In the records below, turn the lines into a numbered list, starting at the line that contains "This screenshot has height=900, width=1200." and stopping after the line that contains "pyautogui.click(x=894, y=577)". Leave out any blank lines.

/---

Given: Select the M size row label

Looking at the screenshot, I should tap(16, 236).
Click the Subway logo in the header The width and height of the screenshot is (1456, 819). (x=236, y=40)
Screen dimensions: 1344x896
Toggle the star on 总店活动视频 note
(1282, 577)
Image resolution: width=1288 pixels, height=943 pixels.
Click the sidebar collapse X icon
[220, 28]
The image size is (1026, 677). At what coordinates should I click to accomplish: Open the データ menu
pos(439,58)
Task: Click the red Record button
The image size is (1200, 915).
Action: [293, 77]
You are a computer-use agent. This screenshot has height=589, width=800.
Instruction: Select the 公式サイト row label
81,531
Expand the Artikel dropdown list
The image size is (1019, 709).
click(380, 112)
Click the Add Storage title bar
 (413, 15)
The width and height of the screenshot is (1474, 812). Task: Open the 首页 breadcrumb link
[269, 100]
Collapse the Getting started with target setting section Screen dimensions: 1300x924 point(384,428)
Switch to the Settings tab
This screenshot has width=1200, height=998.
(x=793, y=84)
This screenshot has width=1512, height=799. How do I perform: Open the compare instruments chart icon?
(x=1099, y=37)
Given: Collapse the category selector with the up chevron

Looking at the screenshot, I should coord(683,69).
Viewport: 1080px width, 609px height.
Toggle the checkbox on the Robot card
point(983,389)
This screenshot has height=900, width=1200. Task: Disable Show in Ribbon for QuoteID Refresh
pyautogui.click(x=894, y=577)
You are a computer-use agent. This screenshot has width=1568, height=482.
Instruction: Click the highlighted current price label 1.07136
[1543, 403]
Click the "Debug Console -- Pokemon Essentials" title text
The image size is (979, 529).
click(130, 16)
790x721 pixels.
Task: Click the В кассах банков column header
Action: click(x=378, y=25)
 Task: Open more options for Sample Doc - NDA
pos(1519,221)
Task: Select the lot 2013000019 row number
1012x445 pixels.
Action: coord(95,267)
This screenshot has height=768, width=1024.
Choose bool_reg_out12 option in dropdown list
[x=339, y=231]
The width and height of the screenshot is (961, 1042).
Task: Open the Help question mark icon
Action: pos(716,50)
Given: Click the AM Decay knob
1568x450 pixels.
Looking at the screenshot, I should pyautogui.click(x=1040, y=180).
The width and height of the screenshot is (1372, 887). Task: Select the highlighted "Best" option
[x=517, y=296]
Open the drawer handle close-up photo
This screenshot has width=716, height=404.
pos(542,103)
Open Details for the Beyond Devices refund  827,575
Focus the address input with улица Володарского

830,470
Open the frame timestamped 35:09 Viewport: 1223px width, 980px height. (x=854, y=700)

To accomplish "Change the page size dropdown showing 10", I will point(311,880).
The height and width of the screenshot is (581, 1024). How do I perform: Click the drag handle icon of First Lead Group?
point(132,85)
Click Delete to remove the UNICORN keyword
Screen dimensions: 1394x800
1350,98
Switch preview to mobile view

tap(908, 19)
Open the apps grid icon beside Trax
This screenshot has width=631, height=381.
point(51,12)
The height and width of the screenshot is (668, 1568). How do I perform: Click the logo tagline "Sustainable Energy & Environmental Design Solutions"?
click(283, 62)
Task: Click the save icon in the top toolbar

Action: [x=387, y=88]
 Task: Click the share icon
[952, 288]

\---

Output ::
1. This screenshot has height=900, width=1200. Task: Disable Show in Ribbon for QuoteID Refresh
2. pyautogui.click(x=894, y=577)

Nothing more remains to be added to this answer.